WHAT TO DO – Say how many lines in the data hold "settings". Nothing else belongs in the answer.

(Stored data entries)

»»

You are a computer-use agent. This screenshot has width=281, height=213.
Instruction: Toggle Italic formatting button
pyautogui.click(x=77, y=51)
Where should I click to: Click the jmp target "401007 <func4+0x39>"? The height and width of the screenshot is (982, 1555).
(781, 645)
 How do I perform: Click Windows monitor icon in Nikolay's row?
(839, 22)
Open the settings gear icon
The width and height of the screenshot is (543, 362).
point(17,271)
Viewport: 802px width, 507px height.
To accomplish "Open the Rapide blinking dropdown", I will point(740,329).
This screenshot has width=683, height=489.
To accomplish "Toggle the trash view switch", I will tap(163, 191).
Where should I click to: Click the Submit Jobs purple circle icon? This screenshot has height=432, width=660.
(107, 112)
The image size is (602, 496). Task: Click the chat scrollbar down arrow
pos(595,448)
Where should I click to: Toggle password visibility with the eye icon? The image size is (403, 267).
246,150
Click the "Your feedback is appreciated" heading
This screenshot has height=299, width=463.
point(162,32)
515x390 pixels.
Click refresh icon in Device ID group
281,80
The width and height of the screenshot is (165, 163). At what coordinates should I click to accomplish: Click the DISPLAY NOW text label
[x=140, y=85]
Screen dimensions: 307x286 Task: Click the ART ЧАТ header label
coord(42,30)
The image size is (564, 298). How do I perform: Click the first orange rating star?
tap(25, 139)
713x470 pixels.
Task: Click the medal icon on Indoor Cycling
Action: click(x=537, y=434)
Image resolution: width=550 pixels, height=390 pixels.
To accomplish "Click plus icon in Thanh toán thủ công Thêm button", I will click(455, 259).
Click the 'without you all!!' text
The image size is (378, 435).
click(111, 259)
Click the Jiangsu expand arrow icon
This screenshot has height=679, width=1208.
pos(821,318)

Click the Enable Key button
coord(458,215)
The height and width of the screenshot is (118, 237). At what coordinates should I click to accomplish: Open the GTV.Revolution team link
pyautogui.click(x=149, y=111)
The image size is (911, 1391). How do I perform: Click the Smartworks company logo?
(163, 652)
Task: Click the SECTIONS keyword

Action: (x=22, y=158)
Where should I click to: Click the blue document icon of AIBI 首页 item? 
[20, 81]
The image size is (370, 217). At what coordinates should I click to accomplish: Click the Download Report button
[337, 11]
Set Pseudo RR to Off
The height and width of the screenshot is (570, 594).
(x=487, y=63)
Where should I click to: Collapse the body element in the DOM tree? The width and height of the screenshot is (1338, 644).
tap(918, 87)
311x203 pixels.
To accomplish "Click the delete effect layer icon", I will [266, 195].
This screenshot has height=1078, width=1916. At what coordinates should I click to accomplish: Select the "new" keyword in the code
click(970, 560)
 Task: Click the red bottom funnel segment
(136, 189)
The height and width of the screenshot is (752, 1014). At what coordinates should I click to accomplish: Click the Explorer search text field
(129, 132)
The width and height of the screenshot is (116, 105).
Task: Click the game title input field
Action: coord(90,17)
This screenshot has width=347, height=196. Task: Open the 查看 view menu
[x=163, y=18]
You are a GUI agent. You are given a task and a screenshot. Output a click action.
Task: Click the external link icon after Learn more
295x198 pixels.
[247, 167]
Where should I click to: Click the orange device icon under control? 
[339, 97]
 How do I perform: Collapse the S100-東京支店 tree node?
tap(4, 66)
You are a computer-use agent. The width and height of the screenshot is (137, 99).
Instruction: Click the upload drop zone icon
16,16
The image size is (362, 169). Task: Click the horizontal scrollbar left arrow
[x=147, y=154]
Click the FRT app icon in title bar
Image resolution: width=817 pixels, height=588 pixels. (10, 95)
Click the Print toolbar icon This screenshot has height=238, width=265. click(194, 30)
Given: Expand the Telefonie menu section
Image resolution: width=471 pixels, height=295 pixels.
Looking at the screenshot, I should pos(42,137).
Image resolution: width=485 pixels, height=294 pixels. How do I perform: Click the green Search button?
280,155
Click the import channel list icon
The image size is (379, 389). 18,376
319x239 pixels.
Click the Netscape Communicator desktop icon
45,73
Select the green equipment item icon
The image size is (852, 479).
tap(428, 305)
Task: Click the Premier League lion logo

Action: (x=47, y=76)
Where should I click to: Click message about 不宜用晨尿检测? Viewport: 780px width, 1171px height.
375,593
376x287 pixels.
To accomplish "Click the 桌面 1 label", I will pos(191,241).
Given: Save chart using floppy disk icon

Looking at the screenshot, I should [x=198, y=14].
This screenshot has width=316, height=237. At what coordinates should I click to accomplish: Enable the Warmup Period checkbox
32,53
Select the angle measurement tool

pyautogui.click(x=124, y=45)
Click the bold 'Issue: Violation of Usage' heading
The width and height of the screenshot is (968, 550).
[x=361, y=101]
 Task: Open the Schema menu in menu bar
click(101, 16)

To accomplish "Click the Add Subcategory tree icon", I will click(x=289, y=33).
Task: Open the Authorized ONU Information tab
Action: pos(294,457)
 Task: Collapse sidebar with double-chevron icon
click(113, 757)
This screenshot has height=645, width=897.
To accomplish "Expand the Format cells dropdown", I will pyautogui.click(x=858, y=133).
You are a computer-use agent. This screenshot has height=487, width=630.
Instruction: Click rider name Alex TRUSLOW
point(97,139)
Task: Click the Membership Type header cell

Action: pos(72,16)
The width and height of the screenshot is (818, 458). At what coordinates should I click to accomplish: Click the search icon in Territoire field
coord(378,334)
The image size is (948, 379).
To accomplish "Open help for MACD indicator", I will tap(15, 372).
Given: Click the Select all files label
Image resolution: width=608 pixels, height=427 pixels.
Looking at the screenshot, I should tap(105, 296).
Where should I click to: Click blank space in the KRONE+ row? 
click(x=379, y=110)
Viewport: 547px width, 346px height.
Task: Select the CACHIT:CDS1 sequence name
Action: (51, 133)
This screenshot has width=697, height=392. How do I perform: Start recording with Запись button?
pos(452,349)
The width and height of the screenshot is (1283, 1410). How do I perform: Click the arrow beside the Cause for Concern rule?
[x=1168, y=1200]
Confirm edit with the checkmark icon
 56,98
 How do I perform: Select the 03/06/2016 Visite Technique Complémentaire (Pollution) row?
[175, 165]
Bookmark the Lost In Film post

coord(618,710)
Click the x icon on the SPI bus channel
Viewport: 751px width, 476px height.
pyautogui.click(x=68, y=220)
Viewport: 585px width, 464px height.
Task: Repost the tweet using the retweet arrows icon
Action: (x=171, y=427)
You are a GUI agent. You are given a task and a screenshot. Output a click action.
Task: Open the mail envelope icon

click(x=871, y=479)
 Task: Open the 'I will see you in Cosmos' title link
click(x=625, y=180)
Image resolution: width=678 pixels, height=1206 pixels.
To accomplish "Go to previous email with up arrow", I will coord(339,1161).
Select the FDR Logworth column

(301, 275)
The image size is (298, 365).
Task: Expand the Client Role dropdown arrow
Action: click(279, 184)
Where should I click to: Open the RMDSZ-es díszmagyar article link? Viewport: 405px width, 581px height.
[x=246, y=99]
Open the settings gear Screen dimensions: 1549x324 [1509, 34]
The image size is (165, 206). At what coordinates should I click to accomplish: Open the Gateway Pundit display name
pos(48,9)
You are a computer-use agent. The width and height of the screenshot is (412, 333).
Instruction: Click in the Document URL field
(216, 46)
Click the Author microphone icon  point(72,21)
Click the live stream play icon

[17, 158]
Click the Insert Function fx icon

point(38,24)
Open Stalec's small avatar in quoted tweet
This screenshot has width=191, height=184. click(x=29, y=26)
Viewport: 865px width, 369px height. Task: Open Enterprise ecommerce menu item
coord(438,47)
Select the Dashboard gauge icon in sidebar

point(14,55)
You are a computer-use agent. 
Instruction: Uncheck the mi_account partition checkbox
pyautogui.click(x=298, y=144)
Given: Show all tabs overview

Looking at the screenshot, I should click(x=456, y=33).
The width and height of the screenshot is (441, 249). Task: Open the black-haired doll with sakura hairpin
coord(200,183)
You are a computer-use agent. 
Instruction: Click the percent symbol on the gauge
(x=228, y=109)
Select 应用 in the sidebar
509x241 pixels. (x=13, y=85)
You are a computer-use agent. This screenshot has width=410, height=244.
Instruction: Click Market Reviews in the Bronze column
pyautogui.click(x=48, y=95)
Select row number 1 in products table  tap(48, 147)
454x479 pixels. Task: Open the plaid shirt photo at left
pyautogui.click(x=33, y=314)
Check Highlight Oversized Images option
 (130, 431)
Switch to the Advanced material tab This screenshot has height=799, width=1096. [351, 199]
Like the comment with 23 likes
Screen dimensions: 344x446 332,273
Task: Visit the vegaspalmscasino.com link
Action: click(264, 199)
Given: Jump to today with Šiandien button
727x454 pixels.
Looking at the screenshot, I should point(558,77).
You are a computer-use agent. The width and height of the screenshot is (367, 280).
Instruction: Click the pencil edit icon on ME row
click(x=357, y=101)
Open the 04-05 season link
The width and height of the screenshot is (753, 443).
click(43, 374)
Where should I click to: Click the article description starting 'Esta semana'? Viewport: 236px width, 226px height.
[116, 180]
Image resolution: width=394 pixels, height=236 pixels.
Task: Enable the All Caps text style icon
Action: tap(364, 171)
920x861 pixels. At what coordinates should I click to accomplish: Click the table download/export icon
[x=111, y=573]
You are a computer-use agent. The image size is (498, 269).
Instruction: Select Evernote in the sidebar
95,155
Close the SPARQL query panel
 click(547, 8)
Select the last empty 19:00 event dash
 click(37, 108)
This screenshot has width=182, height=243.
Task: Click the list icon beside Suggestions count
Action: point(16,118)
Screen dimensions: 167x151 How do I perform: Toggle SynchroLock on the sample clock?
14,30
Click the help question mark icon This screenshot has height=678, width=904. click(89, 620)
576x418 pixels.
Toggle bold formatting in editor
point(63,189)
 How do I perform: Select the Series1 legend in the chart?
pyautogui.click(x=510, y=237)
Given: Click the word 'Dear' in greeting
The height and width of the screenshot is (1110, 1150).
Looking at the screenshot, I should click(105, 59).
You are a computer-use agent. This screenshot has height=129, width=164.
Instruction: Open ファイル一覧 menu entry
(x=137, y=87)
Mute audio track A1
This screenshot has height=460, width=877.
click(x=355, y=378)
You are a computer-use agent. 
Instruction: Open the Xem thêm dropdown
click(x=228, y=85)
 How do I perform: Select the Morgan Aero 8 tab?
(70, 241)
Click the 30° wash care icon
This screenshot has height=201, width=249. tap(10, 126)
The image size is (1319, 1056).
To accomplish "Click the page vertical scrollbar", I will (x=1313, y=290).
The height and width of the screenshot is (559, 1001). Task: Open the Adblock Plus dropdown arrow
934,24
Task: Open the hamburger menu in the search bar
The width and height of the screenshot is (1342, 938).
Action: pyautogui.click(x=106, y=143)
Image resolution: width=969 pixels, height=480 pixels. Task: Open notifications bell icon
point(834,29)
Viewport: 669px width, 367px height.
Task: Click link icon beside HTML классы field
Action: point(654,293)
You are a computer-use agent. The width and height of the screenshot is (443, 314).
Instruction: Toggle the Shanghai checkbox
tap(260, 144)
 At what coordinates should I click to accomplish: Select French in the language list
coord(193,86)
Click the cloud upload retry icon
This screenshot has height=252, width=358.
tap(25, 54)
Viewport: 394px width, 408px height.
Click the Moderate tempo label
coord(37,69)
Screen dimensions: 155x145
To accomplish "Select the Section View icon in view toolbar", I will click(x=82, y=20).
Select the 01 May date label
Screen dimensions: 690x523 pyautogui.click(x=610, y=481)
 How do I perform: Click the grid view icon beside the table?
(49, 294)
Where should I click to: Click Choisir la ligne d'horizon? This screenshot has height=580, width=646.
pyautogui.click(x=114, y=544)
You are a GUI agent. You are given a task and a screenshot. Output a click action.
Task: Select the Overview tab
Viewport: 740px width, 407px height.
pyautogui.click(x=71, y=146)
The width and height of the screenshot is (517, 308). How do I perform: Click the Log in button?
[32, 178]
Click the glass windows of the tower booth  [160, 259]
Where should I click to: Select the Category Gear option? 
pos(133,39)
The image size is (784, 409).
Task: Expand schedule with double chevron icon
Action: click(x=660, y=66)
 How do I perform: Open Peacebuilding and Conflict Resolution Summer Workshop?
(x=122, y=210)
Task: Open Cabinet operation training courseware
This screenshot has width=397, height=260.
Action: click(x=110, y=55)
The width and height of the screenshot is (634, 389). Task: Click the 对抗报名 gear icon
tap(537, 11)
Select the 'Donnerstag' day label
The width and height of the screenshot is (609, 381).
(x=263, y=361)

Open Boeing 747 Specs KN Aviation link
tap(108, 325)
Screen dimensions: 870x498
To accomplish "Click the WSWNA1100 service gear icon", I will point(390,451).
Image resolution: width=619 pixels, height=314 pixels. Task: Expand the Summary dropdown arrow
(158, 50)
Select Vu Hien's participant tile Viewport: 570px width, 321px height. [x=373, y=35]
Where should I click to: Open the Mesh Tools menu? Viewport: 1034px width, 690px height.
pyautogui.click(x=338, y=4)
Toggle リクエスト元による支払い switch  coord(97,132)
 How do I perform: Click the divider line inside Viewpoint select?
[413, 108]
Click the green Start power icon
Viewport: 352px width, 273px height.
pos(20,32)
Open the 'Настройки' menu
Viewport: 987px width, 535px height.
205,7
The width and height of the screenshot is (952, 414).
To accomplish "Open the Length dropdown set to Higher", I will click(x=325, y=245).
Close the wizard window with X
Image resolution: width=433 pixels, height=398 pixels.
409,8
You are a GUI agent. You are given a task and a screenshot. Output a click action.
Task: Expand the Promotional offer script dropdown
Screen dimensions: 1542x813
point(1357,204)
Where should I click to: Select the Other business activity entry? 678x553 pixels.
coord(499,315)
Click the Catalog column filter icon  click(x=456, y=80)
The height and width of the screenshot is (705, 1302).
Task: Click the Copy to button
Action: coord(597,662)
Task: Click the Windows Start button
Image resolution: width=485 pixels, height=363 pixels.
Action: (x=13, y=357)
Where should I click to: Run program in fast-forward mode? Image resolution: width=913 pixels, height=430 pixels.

««

RESPONSE AREA – 2